(Your instructions): State how many lines of the records contain the string "coordinates", giving only the number.
[START OF Dataset content]
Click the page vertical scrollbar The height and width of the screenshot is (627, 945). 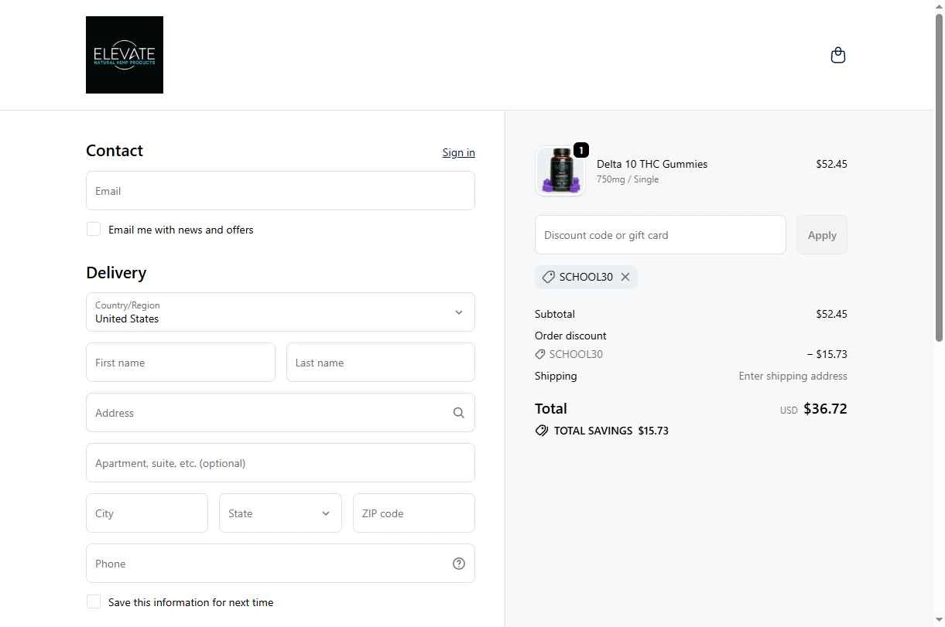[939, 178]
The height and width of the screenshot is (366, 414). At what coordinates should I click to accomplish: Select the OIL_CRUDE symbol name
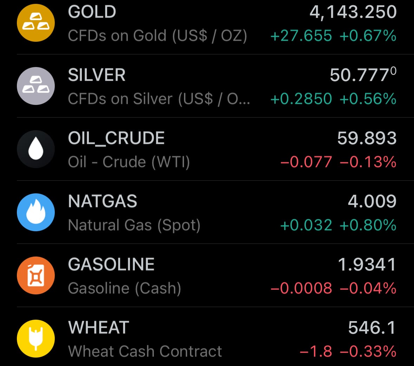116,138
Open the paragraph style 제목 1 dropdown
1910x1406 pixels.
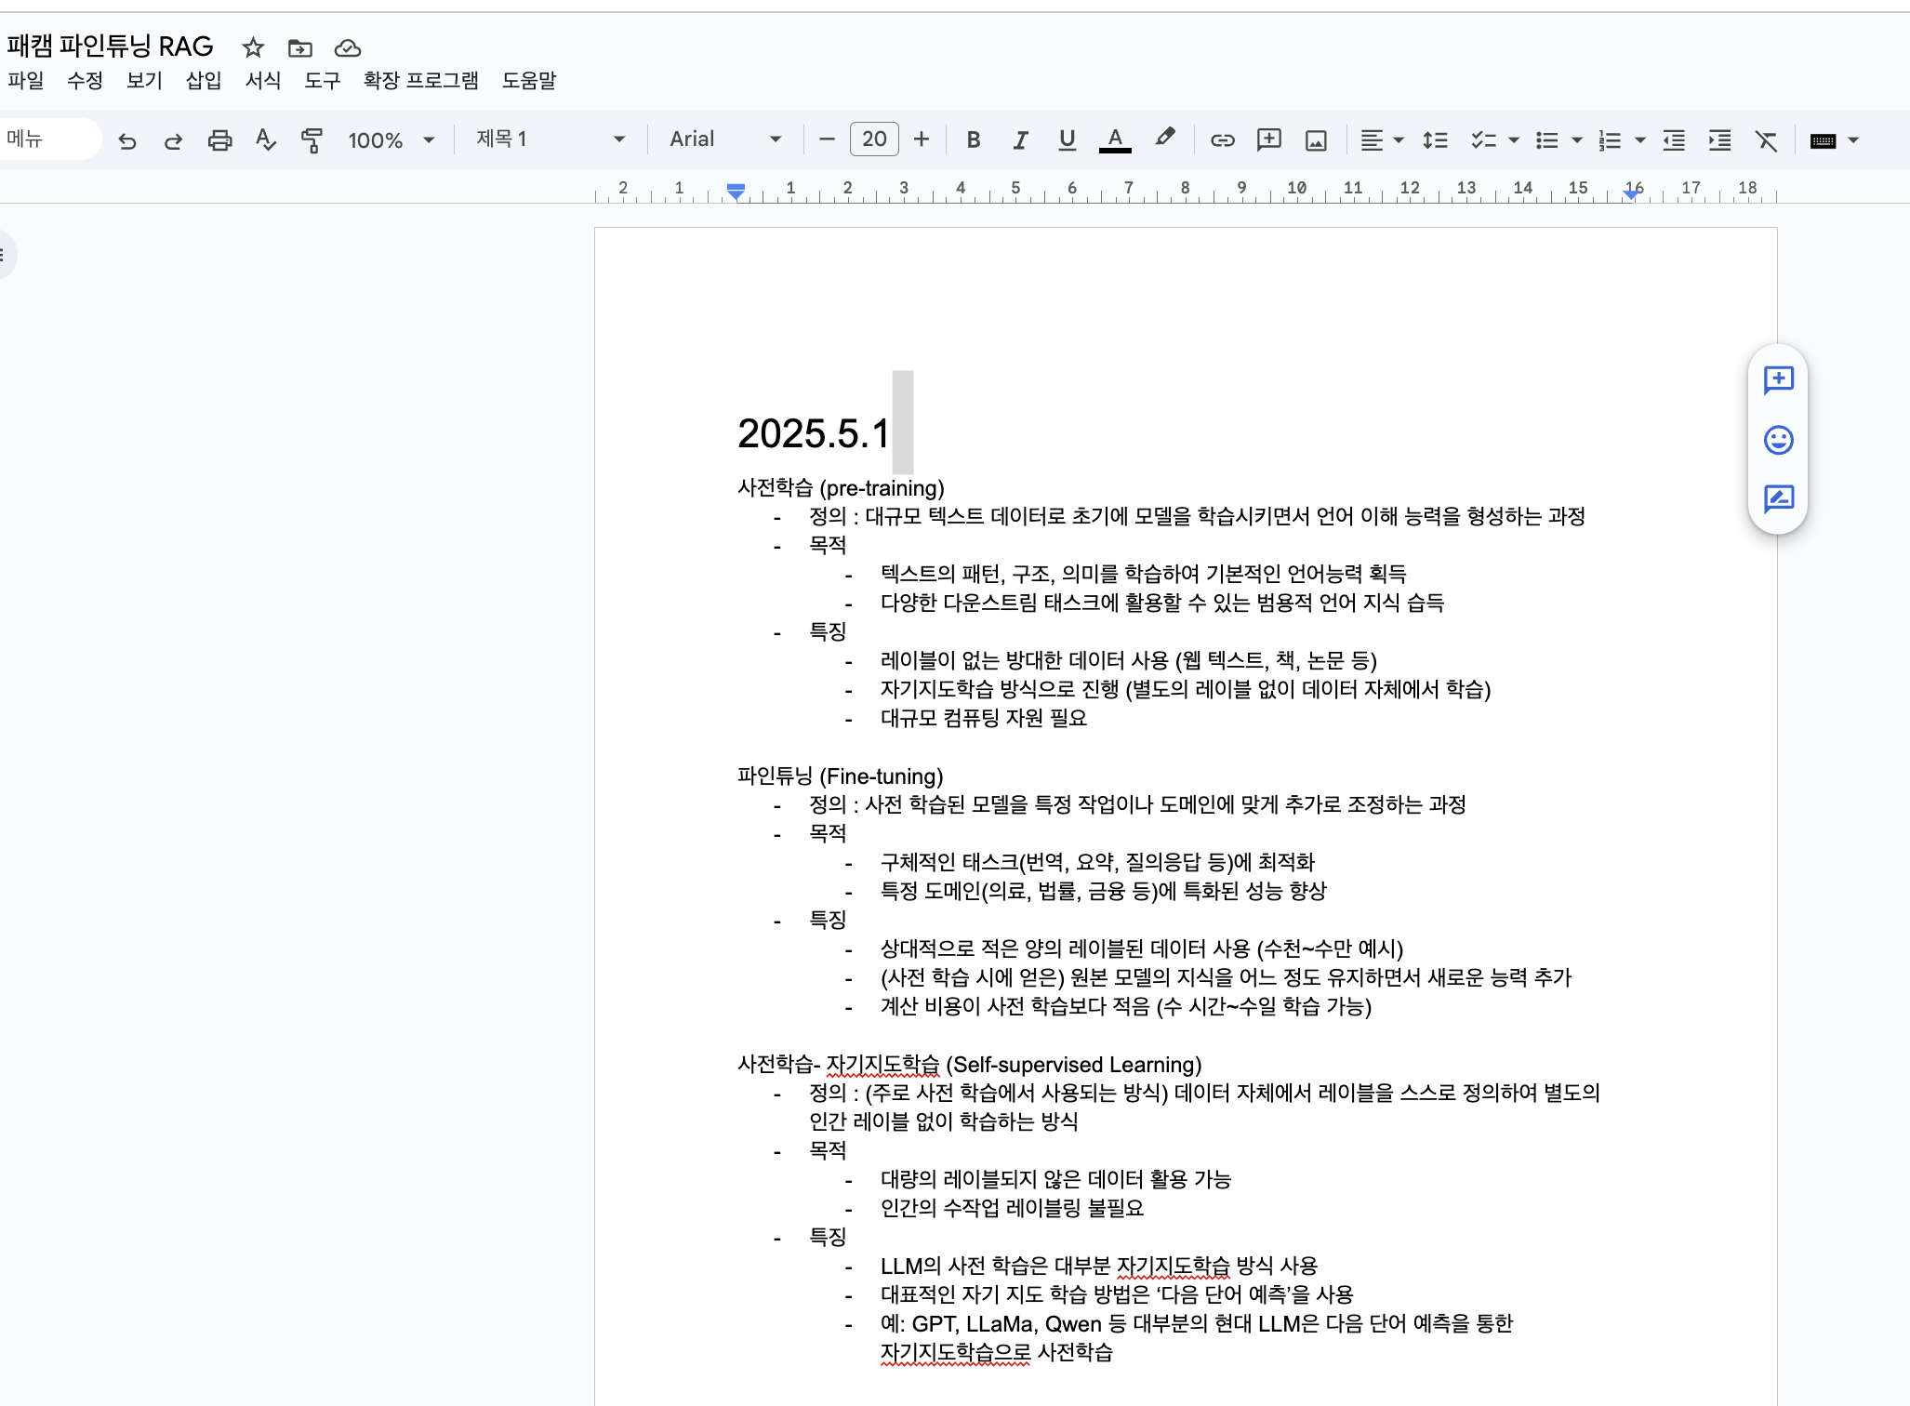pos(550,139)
[END OF Dataset content]
[START OF Dataset content]
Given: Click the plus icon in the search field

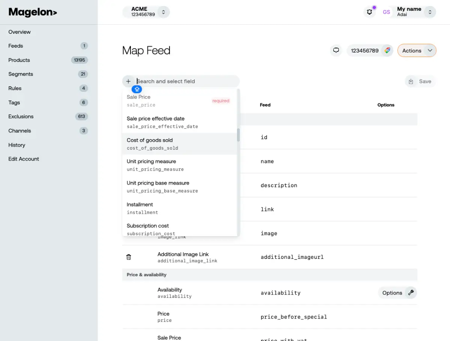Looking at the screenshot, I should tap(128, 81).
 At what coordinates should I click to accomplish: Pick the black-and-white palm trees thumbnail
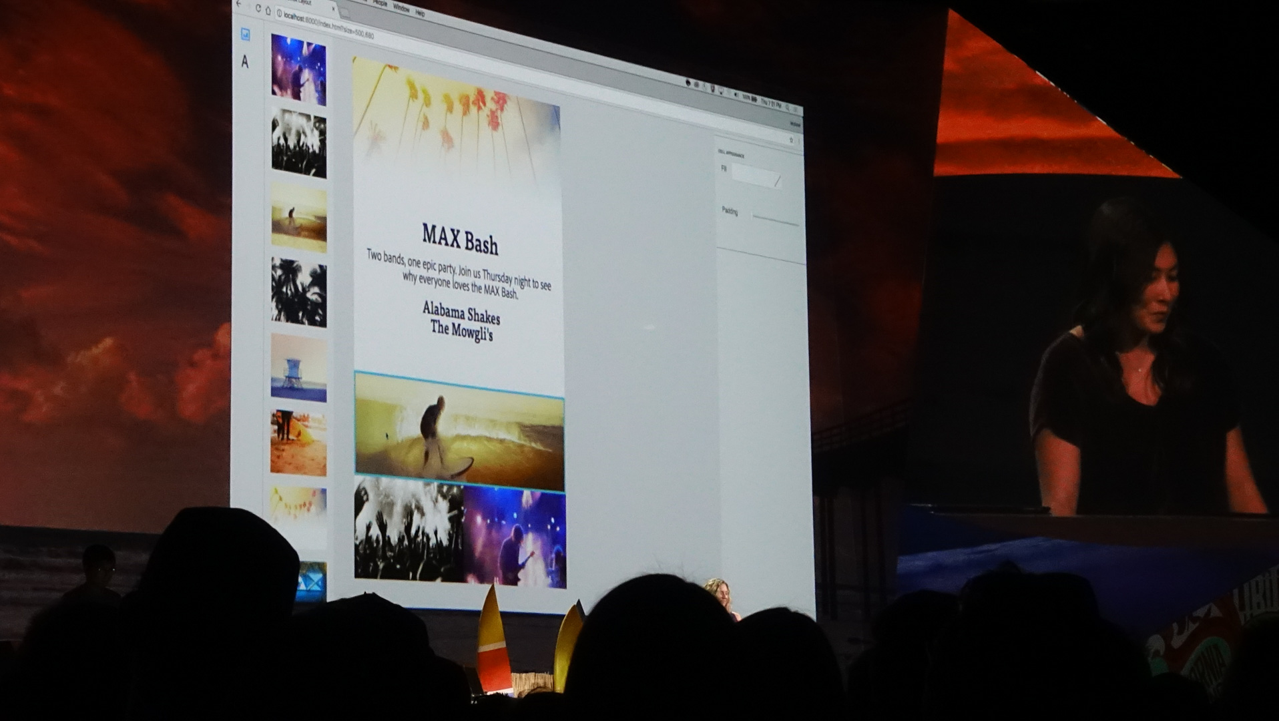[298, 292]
[END OF Dataset content]
(Output for this task): 2